CalligrapherFar7833@reddit

Thats almost 3x perf

[-]

Edenar@reddit (OP)

yeah !
here at Q4 (wouldn't use it , quality too low compared to Q8) :

[-]

kant12@reddit

I'm seeing similar results on mine. This is really great so far.

[-]

clintonium119@reddit

I just tested this on my Rog Flow z13, and this gave me a big boost. All models are Q6, except the 'normal' 27b, which was a Q5. Just used a local bench script that runs a simple test 3 times each.

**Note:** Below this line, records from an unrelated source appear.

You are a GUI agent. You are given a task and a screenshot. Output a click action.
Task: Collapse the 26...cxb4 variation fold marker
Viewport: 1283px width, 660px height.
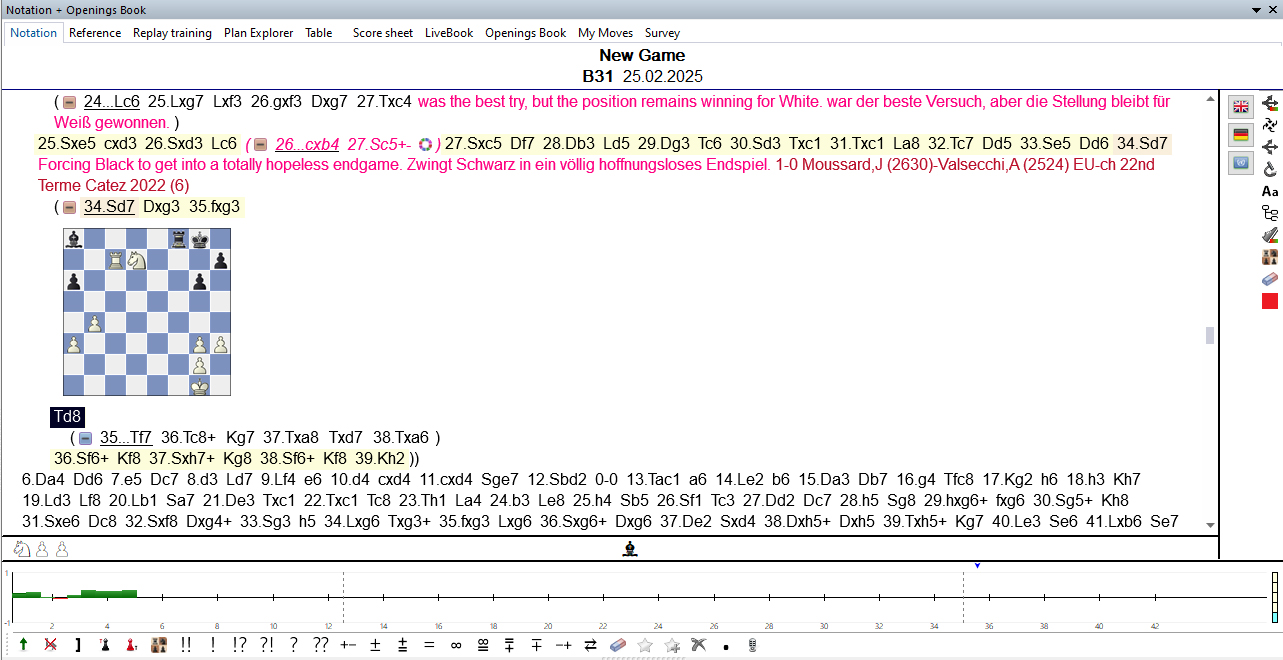point(262,144)
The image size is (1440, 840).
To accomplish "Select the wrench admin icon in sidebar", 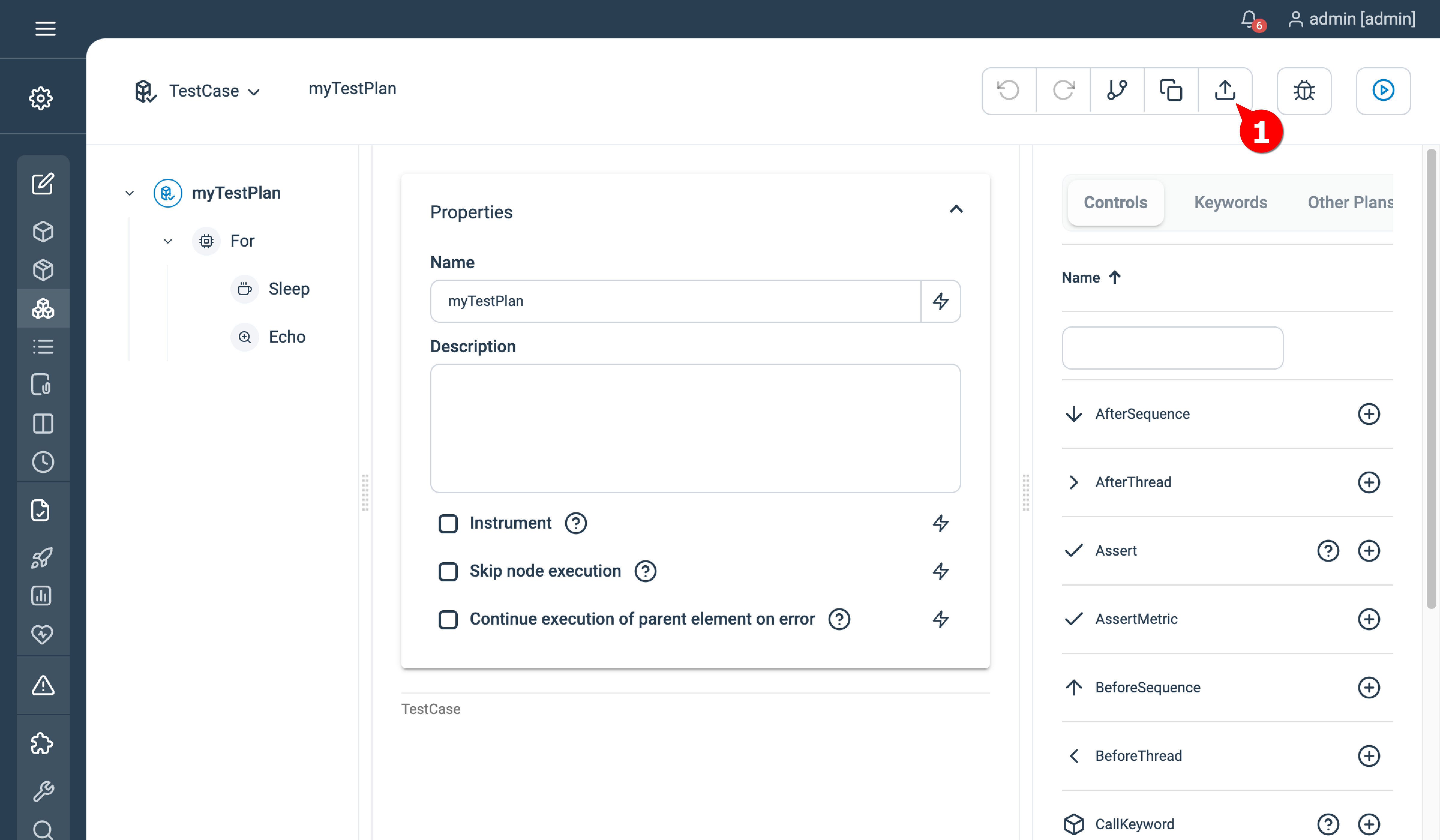I will [43, 790].
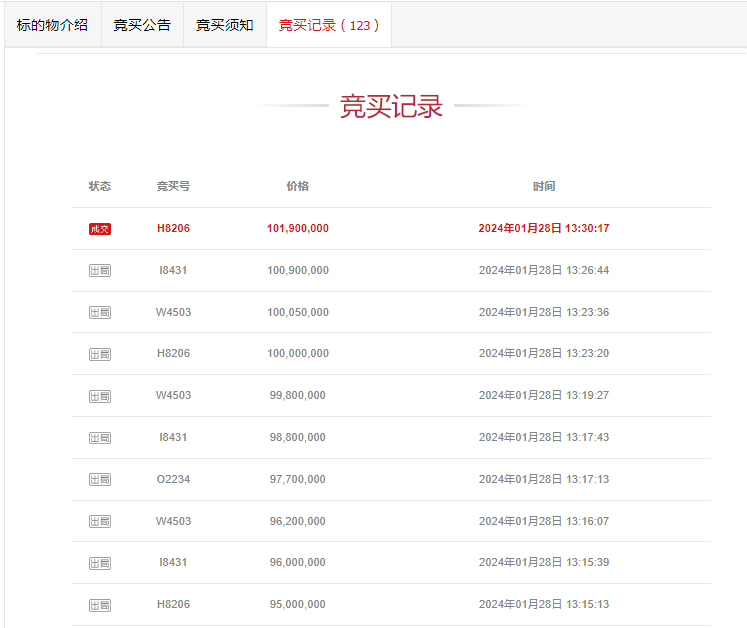
Task: Click the 出局 badge for the 99,800,000 bid
Action: [100, 396]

Model                  | Prefill (t/s)  | Decode (t/s)   | Status  
=================================================================
Qwen3.6-27B            | 55.3           | 10.3           | OK      
Qwen3.6-27B-MTP        | 47.8           | 20.0           | OK      
Qwen3.6-35B            | 153.1          | 42.3           | OK      
Qwen3.6-35B-MTP        | 136.6          | 58.2           | OK

[-]

overand@reddit

What's your prompt processing speed like?

[-]

Edenar@reddit (OP)

With vulkan + radv and qwen 3.6 Q8 from the post (and MTP up but it shouldn't change pp much)
-700 tok/s for 20k context
-240 tok/s for 215k context (14min47s pp)
With rocm (MTP, same model)
-850 tok/s with 10k context
-261 tok/s for 215k context (13min40s pp)

[-]

overand@reddit

Not a speed demon, but competent. Thanks for sharing! (And, yeah - I'd assumed MTP woudn't affect PP, but, I'm just a dumdum, so who knows!)

[-]

silverud@reddit

I tested that PR out, and the two Qwen models on am17an's repo.

Performance was not great on a Macbook M3 MAX w/ 128gb of unified memory. I managed to hit 61t/s on 35B-A35, but I had to set the --spec-draft-n-max to 1 to do that. Values of 2 or higher got me the same or less performance than I get from a stock Q8_0 GGUF copy of 35B-A3B.

[-]

metigue@reddit

Prompt ingestion tps? Just curious about strix halo

[-]

Edenar@reddit (OP)

Qwen 3.6 35B is around 1000-1200 tok/s pp for low context (with rocm ! right now i'm testing radv since token gen is higher with it).
Just did a stupid test with qwen 3.6 35B (Q8 MTP quant from the post, MTP UP) : dumped almost the entire first book of pandora (peter f hamilton) and asked it to summarize it.
It took 14min47s to proceed 214 824 tokens (242 tok/s on average but was far faster early on). Then it generated 3 352 tokens at 28.76 tok/s (1min 56). I will patch the rocm image with the MTP PR to see if it's better.

[-]

Rattling33@reddit

Wow niiice!

[-]

EarAdministrative742@reddit

quality is same?

[-]

Edenar@reddit (OP)

i believe so yes

[-]

Everlier@reddit

thats pretty nice, looking forward to trying it out!